One of those cavalry officers taken in the chaos of full retreat wrote from prison in Chester soon afterwards. He addressed the hectic period that started with the certainty of imminent defeat inside the cramped Royalist position in Worcester, and ended with his own capture, 125 miles north of the rout: ‘Towards the evening all things appeared very horrid, alarms being in every part of the city, and a report that the enemy had entered one end of the town, and we of the horse trampling one up against another, much readier to cut each other’s throat than to defend ourselves against the enemy. In this confusion we at last got out of the town, and fled as far as we could, our two Lieutenant Generals [Leslie and Middleton] being, as appeared the next morning, at our head. We had no guide, so we often lost our way, but yet reached Newport [in Shropshire], 30 miles this side of Worcester, the next morning, and there thought to have refreshed ourselves, and marched quietly for Scotland.’10

But this was no time for quiet. The Council of State’s pre-emptive decision, once it had become confident of victory at Worcester, to block up the ways back north to Scotland, had proved its worth. The imprisoned Cavalier recalled the relentlessness of the enemy, whether uniformed or not: ‘There wanted not considerable forces in every place to [con]front us, and we were so closely pursued, in the day by the army and garrison forces, and in the night by the country [folk], that from the time we came out of Worcester, until the Friday evening that I was taken prisoner seven miles from Preston, neither I nor my horse ever rested. Our body consisted of 3,000; in the day we often faced the enemy, and beat their little parties, but still those of us whose horses tired or were shot were lost, unless they could run as fast as we rode. In the night we kept close together, yet some fell asleep on their horses, and if their horses tarried behind, we might hear by their cries what the bloody country were doing with them.’11 Many were bludgeoned to death.

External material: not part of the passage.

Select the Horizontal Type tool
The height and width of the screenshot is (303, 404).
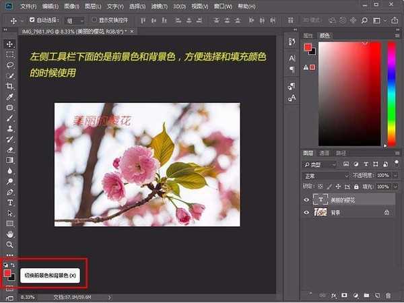pos(10,202)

Leslie and Middleton were among those to lose their horses, most likely to exhaustion. They managed to buy fresh ones, but after that point they were suspected of abandoning their men, the anonymous prisoner in Chester recalling: ‘On [the] Thursday night [after the defeat] Lieutenant Generals Middleton and Leslie left us, or willingly lost us, but with all the haste they made, both of them, and Sir William Fleming, are here prisoners.’

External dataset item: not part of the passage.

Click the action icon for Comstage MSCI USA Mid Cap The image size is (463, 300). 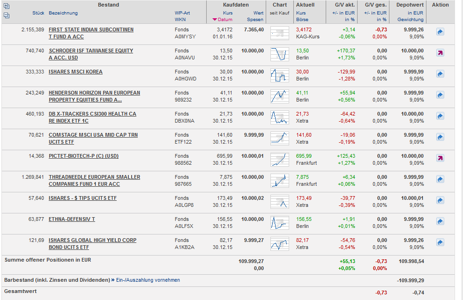click(440, 137)
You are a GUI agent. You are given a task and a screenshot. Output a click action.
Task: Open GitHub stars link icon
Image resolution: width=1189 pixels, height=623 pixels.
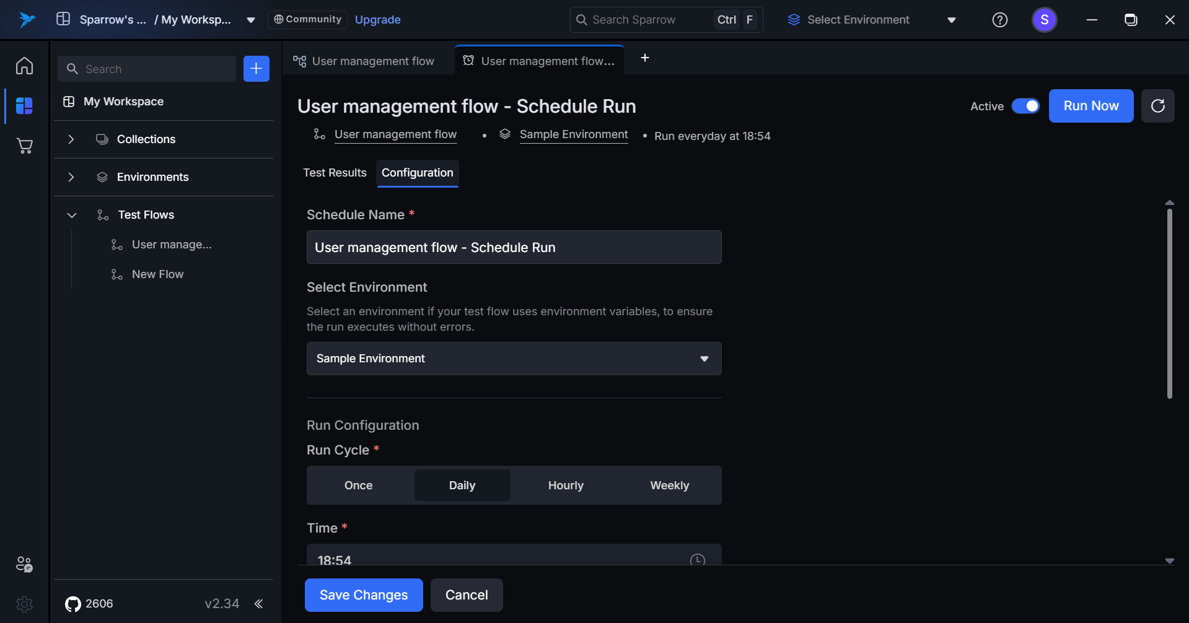pyautogui.click(x=73, y=604)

Major General Harrison’s men held a steady and impenetrable net across northern England. The operation in which Leslie and Middleton were caught by 800 Parliamentary cavalry and dragoons was described in a jubilant report from Lancashire written by the commanding officer, Colonel John Alured, another signatory of Charles I’s death warrant:

Sir,

It hath pleased the Lord to give a great mercy to us in the delivery up of a great many of the leaders, and chief of the Scottish forces into our hands. I marched on a dark rainy night, in rough and tedious way, to the town … called Ellel, where we had intelligence that most of the Scots commanders lay, which were found to be true, and have taken there these Prisoners, in this enclosed list, nominated …12

This list included the two Scottish lieutenant generals, two earls, five lords, and many other Scots of great note. As Mercurius Politicus gloated: ‘I believe now, all the nobility of Scotland that are at liberty may all sit upon a joint-stool.’13

The architects of the rolling victory saw this as a time to celebrate God’s blessing, and to reward those who had played a significant part in it. The Council of State would vote ‘£30 a piece to be paid to Lieutenant Robert Milnes, and Captain Lieutenant John Key, for their good service in taking Lieutenant General Leslie, and Lieutenant General Middleton, after the rout of the Scottish army at Worcester’.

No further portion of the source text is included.